Work orders are an effective way of managing and measuring how time is spent in a plant. They play a role in prioritizing maintenance tasks, scheduling when they should happen, and estimating and documenting how long a task should take. If you work in the maintenance and reliability field or in asset-management, you’ll know that wrench time is a precious thing: typically, less than half of a maintenance worker’s day is spent with a tool in hand carrying out the job that they are trained to do. Instead, a great deal of time is spent searching for information, parts, or travelling to and from work locations. By playing such a central role in time management, ineffective work orders can really affect how productively wrench time is spent by workers.

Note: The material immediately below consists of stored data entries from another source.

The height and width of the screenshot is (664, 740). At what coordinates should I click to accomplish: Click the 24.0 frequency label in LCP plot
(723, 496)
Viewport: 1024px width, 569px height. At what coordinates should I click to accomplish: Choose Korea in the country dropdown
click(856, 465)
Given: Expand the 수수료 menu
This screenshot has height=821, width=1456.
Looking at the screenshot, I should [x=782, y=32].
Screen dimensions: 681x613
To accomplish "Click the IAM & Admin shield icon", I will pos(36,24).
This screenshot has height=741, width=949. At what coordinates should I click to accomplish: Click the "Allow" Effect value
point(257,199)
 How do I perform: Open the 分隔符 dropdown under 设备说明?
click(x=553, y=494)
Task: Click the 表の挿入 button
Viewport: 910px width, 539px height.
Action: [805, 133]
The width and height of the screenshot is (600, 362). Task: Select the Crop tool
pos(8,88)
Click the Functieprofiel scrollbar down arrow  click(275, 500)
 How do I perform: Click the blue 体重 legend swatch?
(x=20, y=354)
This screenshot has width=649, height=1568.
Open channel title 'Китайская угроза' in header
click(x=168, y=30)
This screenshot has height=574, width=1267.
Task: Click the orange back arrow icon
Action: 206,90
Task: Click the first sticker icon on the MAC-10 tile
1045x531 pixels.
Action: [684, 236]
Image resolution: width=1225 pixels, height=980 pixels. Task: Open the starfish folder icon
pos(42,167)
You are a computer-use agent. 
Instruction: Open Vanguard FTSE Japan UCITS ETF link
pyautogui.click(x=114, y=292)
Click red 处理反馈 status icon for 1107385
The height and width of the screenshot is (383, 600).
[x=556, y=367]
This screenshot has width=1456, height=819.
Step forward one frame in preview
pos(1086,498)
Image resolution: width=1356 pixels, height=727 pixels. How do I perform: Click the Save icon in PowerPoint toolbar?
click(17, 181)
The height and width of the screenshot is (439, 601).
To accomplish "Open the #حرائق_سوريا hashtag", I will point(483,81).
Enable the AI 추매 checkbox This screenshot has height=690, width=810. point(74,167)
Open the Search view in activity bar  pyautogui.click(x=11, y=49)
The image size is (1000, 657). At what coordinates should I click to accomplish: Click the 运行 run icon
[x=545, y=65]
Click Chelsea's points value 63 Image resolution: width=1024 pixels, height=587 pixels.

The relationship between poor quality work orders and productive wrench time

Effective work orders can help optimize wrench time and streamline the maintenance process, but ineffective work orders can do the opposite. For instance, if a worker enters an inaccurate number for the amount of time it took them to complete a work order, then estimating how long that task or similar tasks will take in the future becomes skewed. This has a domino effect that harms how well new work orders can be scheduled, because the estimate for how long a work order may take has been affected by the inaccurate documentation of maintenance workers. More time may be scheduled for the task than needed, or in some scenarios perhaps not enough time may be scheduled instead.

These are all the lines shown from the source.